→ REQUIRED ACTIONS:
(1) Answer these questions from the excerpt on the cushion plant Donatia novae-zelandiae:
(a) What do cushions grow to create along natural waterways of moorland?
(b) How does the New Zealand Threat Classification System currently class Donatia novae-zelandiae?
(c) In what kind of area was degradation from trampling more severe?
(2) Write out the stretch of the excerpt on the cushion plant Donatia novae-zelandiae from "Ecosystem engineering by" through "positive feedback system.", reproducing it character for character.
(3) Pick up the excerpt on the cushion plant Donatia novae-zelandiae after its last sentence and extend it.

Ecosystem engineering by cushion plants can also occur along natural waterways of moorland. Here, cushions can grow in height to create dam like walls that prevent water flow. The resulting effect is a series of stepped ponds of water, dammed by cushions such as Donatia novae-zelandiae, promoting further cushion growth in a positive feedback system.

== Threats and conservation ==
Donatia novae-zelandiae is currently classed as "Not Threatened" by the New Zealand Threat Classification System. The narrow niche and clear threats do make them vulnerable in future. As a result of poor nutrient availability and growth focused on density, cushion plants grow slowly, making them vulnerable to disturbance. Trampling by humans has been recorded to cause significantly reduced coverage and lower species diversity than undisturbed areas. Degradation was more severe in water logged areas, creating greater threat to Donatia novae-zelandiae.

→ GIVEN INFORMATION:

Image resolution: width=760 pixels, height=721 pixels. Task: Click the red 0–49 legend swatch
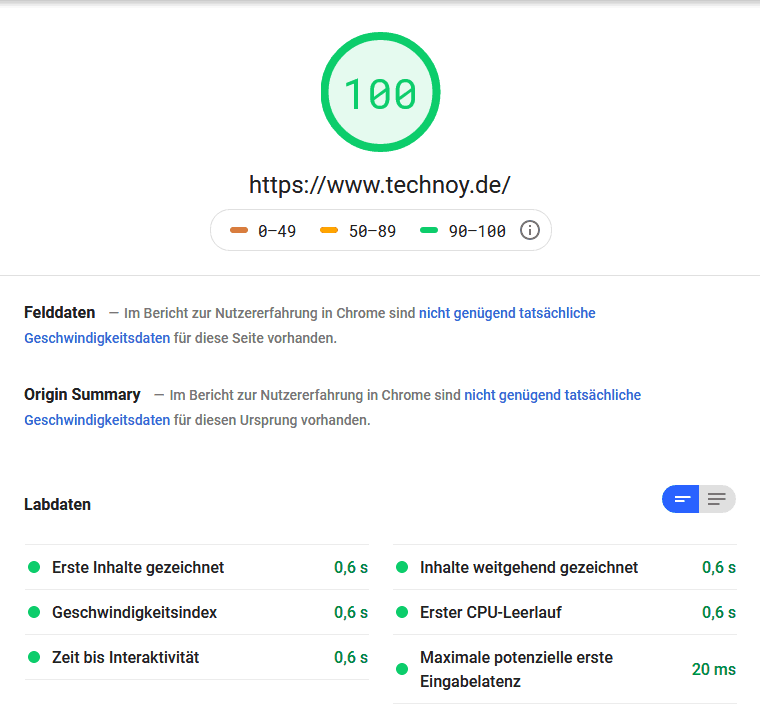pyautogui.click(x=239, y=231)
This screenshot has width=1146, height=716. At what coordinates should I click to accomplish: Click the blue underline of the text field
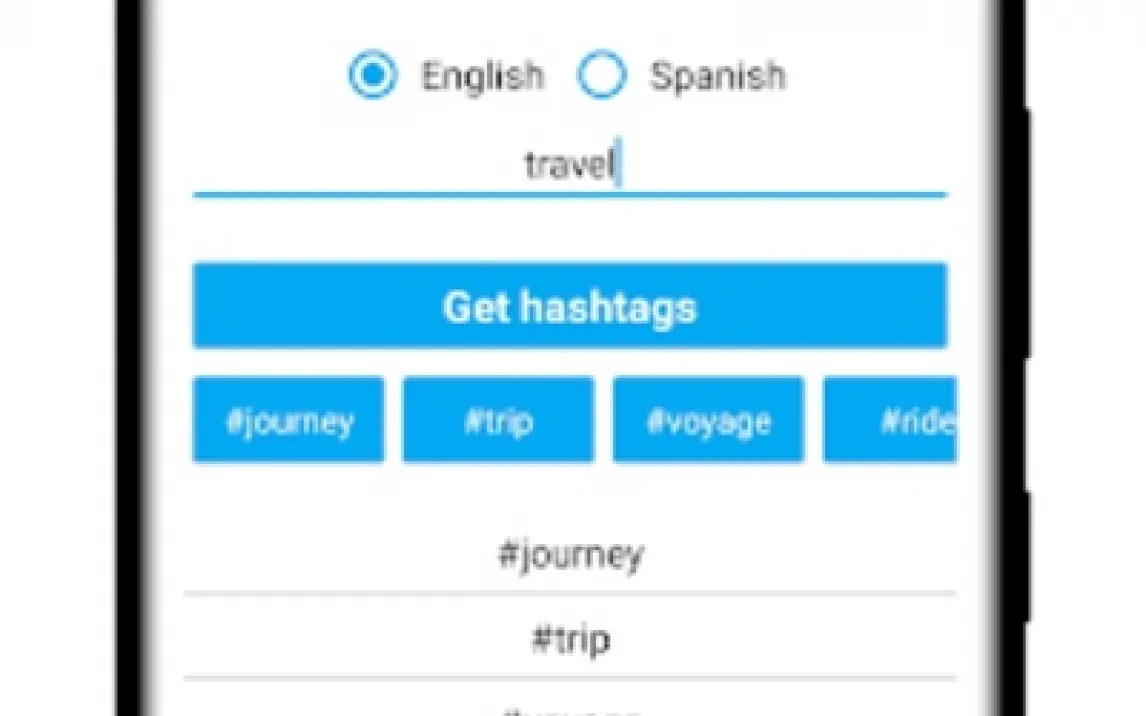(569, 194)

→ ANSWER SET:
(1)
(a) Dam-like walls that prevent water flow, producing a series of stepped ponds.
(b) As "Not Threatened".
(c) In water-logged areas.

(2)
Ecosystem engineering by cushion plants can also occur along natural waterways of moorland. Here, cushions can grow in height to create dam like walls that prevent water flow. The resulting effect is a series of stepped ponds of water, dammed by cushions such as Donatia novae-zelandiae, promoting further cushion growth in a positive feedback system.

(3)
Donatia novae-zelandiae is adapted to the cold. A 2015 study showed that artificially warming a site by 1.8 degrees Celsius for two seasons resulted in decreased leaf length, leaf width, seed production and specific leaf area. The most pronounced population decreases in Donatia novae-zelandiae have been a result of fire, of which the alpine species is rarely subjected to. When subject to fires, alpine moorland species take decades to regenerate if they do at all. Climate change is therefore forecast to cause issues in both of these areas.